Goal of the exercise:
Write the entries out again exactly as they stand, but without the pictures.

★ ★ ★

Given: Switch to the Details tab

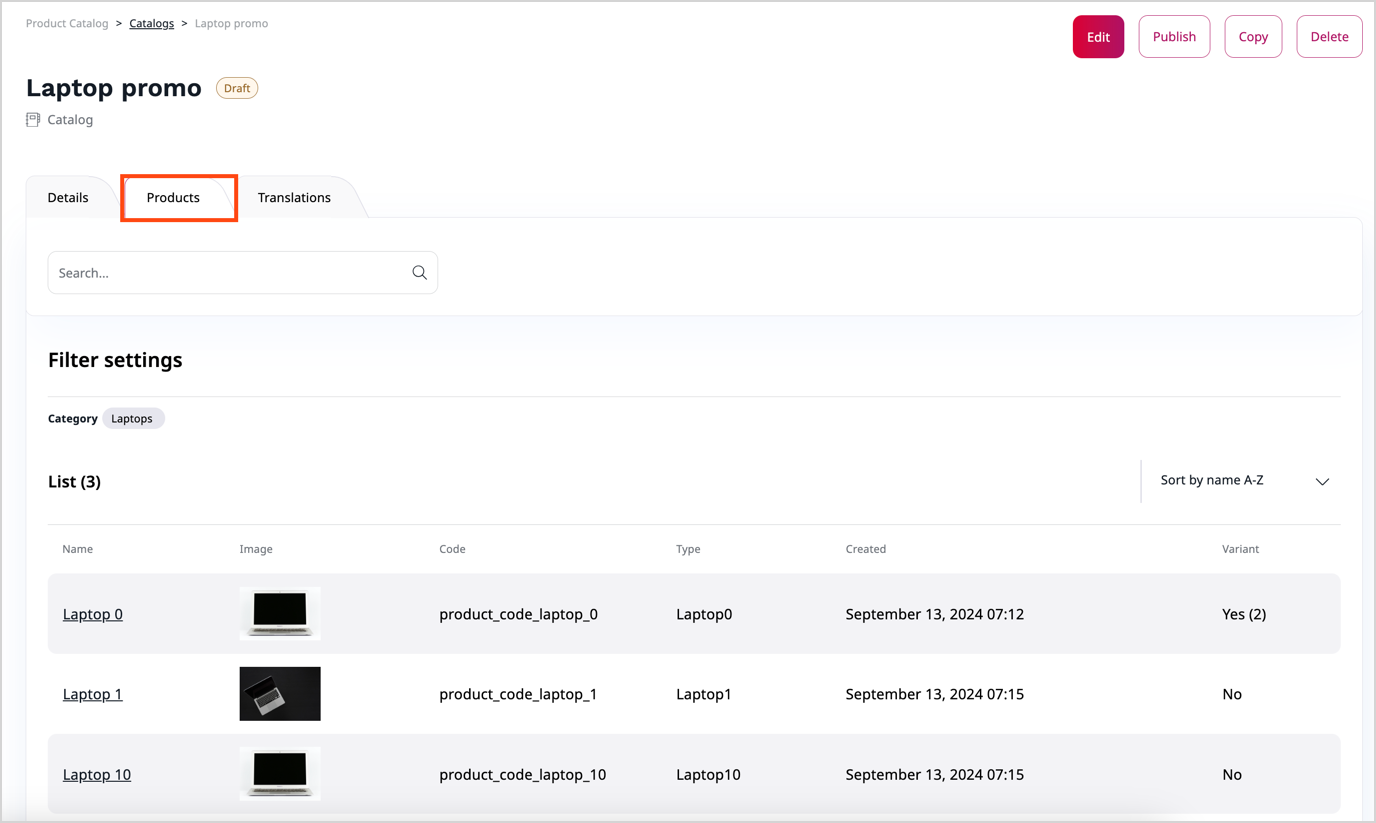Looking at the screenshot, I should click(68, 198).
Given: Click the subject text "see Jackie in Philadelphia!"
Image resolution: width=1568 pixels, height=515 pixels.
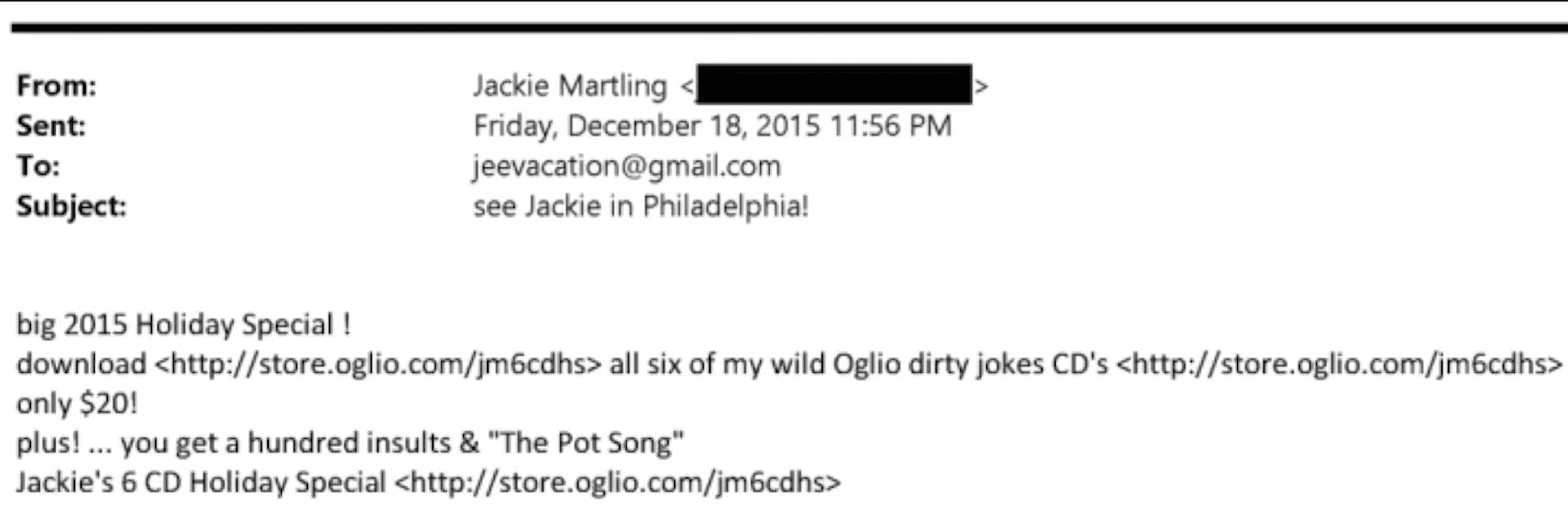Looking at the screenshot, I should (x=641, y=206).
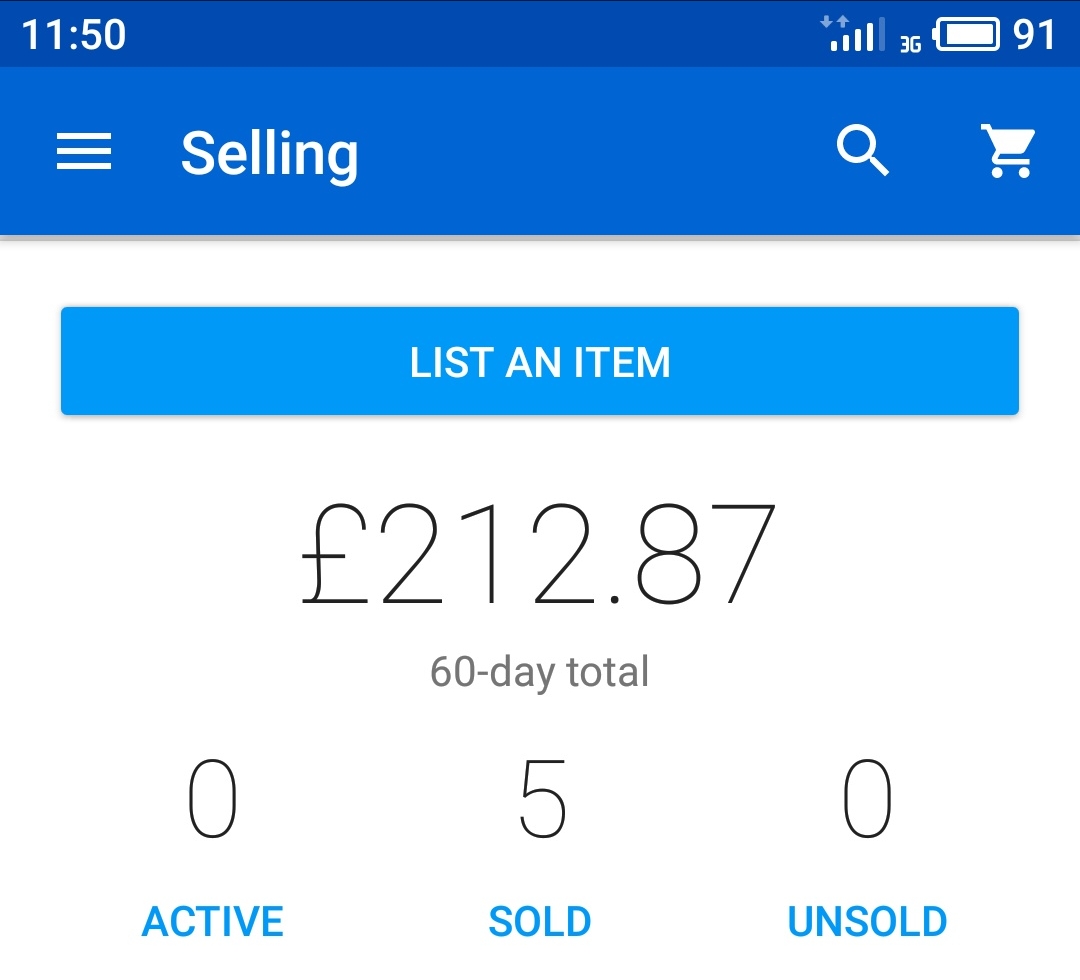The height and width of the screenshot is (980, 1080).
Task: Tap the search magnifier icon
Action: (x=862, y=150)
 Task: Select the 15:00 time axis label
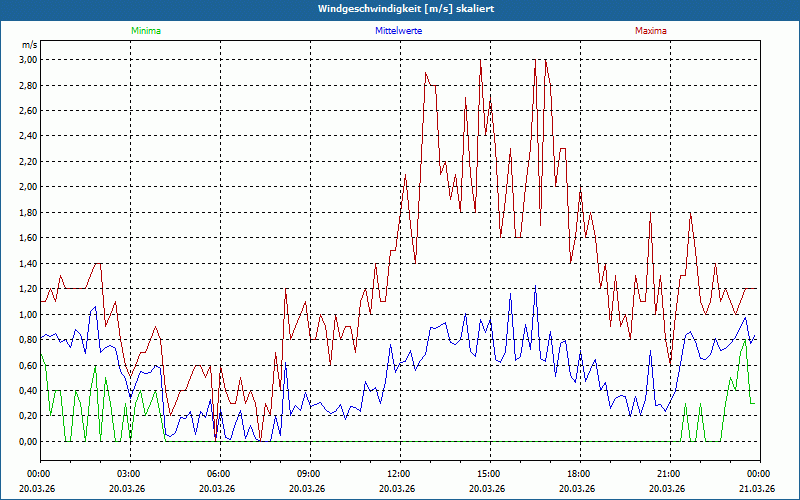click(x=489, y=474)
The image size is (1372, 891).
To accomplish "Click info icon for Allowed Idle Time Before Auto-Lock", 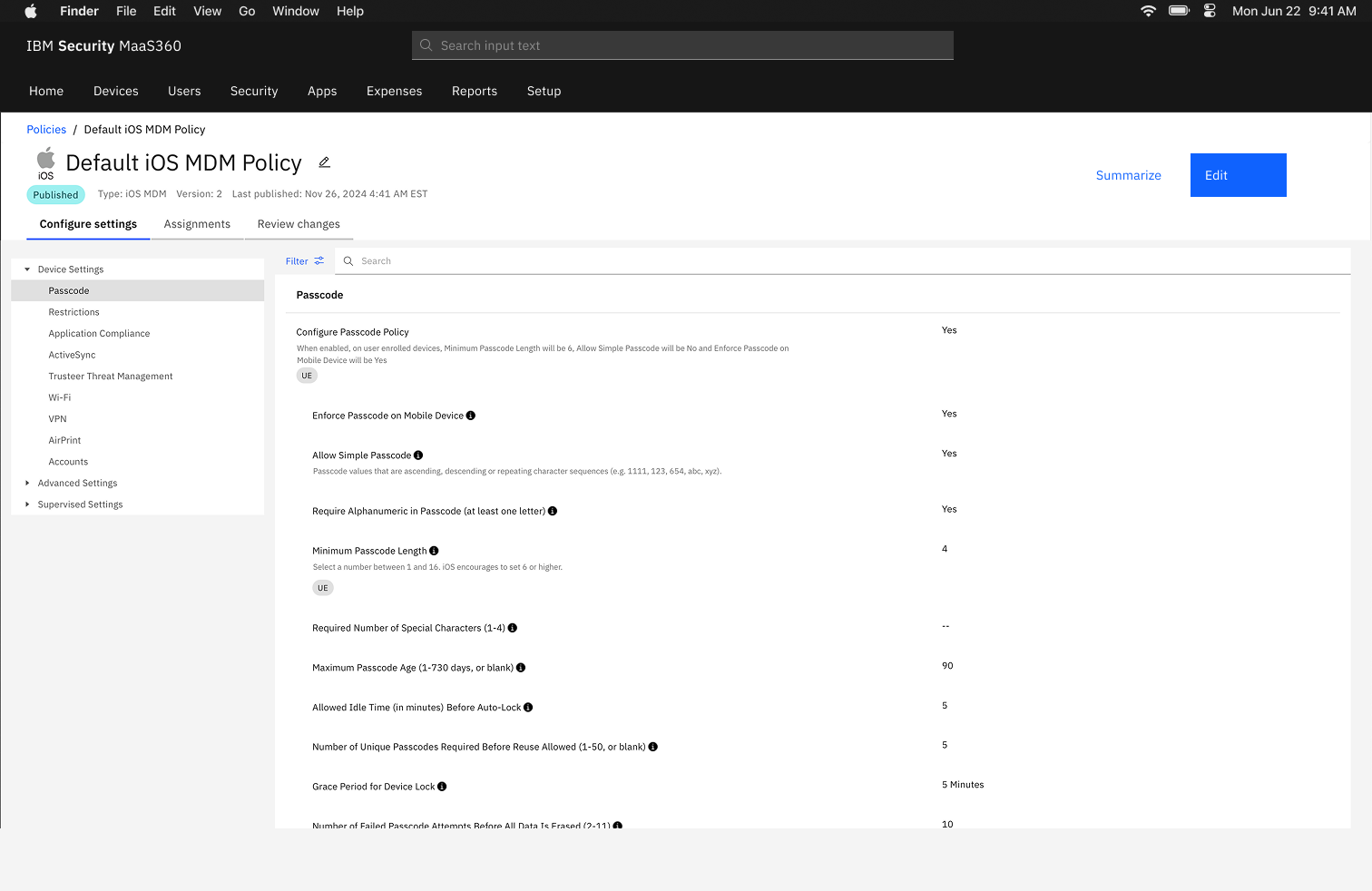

★ ★ ★

Result below:
Given: Switch to the Details tab

Looking at the screenshot, I should click(68, 198).
Given: Click the subject text "see Jackie in Philadelphia!"
Image resolution: width=1568 pixels, height=515 pixels.
Looking at the screenshot, I should (x=641, y=206).
The height and width of the screenshot is (980, 1080).
Task: Tap the search magnifier icon
Action: (x=862, y=150)
 Task: Select the 15:00 time axis label
click(x=489, y=474)
The image size is (1372, 891).
To accomplish "Click info icon for Allowed Idle Time Before Auto-Lock", 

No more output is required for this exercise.